Abstract

Asian-born Juliana Hu Pegues was raised on Tlingit lands in Juneau, Alaska, providing her with a unique perspective on the multiethnicity of many of Alaska’s people. From this perspective she has constructed a rich, compelling analysis of how indigenous, Asian American, and settler colonial studies can help explain a seldom recognized phenomenon: the absence of multiethnic individuals and cultural traditions from mainstream, standard accounts of Alaska’s past and evolution. That absence is unfortunately typical of the work of many Alaska historians, including somewhat my own. By bringing copious citations to these studies into conversation on Alaska’s development, a reflection of her remarkably broad research, Hu Pegues expands greatly the scope of Alaska history and invites its students to reflect on how the racialized and gendered past has infected the work of previous scholars, as well as generations of non-minority Alaskan residents and leaders. Hu Pegues writes that Alaska Natives were “out of time”; they were viewed as primitive by the dominant, settler population. They did not fit the imperial colonial settler vision of what an American inhabited place should be.

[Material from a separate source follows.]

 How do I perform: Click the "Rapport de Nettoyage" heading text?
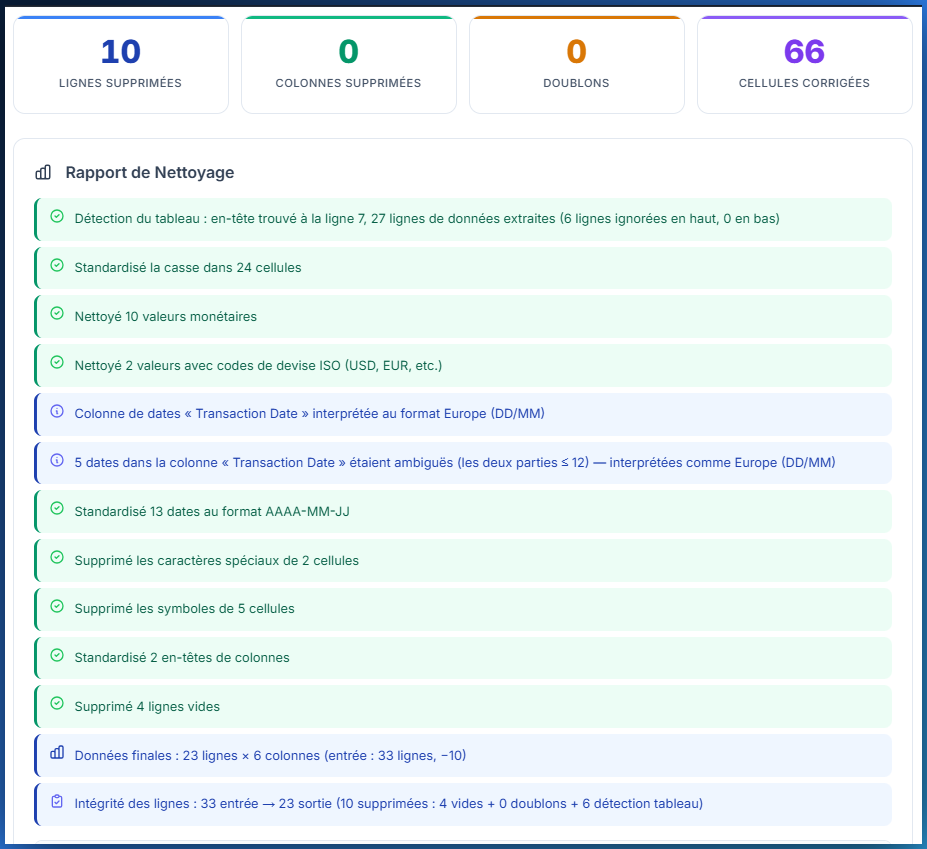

Further, they were either resistant to or incapable of catching up to the present time. At the same time, Asian immigrants and laborers were “out of place,” unwelcome as settlers or community residents even though their labor was viewed as necessary. They also were incompatible with the settler colonial view. These exclusions provided some common cause among the two groups, neither of which were afforded legitimacy in the view of the dominant culture.